>>>>>
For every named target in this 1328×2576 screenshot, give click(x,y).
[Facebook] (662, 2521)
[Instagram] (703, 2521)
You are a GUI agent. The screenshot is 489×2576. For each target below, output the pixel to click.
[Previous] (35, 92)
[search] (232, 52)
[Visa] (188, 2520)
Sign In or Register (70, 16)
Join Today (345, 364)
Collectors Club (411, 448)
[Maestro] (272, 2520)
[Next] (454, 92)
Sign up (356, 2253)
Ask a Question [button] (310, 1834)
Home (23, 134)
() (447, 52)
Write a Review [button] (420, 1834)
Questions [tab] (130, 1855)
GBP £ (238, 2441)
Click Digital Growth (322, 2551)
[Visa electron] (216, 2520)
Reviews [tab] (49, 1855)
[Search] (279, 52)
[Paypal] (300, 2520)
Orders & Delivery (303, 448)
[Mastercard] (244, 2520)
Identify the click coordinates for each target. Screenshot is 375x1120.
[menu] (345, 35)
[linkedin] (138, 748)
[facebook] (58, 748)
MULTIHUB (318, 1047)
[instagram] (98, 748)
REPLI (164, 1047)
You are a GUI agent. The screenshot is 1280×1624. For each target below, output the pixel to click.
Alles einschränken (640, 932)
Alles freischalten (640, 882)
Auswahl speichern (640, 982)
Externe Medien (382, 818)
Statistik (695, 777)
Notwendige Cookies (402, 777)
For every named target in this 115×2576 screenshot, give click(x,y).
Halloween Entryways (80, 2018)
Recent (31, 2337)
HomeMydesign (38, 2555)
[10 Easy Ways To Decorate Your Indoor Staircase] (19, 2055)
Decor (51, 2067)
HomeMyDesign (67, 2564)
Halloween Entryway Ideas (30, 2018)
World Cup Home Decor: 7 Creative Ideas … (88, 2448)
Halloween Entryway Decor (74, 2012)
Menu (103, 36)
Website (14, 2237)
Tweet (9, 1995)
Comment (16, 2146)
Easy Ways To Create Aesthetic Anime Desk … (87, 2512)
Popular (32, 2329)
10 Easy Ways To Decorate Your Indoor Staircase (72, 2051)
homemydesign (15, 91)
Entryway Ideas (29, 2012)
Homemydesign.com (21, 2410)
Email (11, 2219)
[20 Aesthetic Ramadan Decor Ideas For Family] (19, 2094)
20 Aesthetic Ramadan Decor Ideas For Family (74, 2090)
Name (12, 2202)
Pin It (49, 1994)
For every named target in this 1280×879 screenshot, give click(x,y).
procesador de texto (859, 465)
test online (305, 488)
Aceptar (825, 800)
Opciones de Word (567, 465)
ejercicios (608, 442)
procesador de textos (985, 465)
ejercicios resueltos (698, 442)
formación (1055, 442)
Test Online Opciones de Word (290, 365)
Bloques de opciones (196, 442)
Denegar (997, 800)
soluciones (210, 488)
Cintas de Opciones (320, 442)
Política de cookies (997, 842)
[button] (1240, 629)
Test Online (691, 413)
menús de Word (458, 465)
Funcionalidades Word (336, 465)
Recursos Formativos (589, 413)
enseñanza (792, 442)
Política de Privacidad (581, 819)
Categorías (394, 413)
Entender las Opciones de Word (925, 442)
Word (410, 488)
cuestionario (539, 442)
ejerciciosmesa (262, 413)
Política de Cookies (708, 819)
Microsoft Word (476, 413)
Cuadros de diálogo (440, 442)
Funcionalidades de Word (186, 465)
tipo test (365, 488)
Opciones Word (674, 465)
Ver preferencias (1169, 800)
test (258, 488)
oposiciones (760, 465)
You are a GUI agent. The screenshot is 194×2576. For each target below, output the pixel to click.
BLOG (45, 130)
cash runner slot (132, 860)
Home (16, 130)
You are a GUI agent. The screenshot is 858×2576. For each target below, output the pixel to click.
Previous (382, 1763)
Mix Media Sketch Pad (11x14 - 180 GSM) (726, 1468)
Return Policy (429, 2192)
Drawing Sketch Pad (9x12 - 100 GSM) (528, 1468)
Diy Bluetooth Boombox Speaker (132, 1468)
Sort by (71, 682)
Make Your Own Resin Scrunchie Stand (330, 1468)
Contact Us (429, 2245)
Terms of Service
<<<<<
> _What needs to be done_
What do the lines from the one with "Mix Media Sketch" through the last line of the entries say? Print them word for word, both ends included, and nothing else.

> _Answer to this task_
Mix Media Sketch Pad (11x14 - 180 GSM) (726, 1468)
Return Policy (429, 2192)
Drawing Sketch Pad (9x12 - 100 GSM) (528, 1468)
Diy Bluetooth Boombox Speaker (132, 1468)
Sort by (71, 682)
Make Your Own Resin Scrunchie Stand (330, 1468)
Contact Us (429, 2245)
Terms of Service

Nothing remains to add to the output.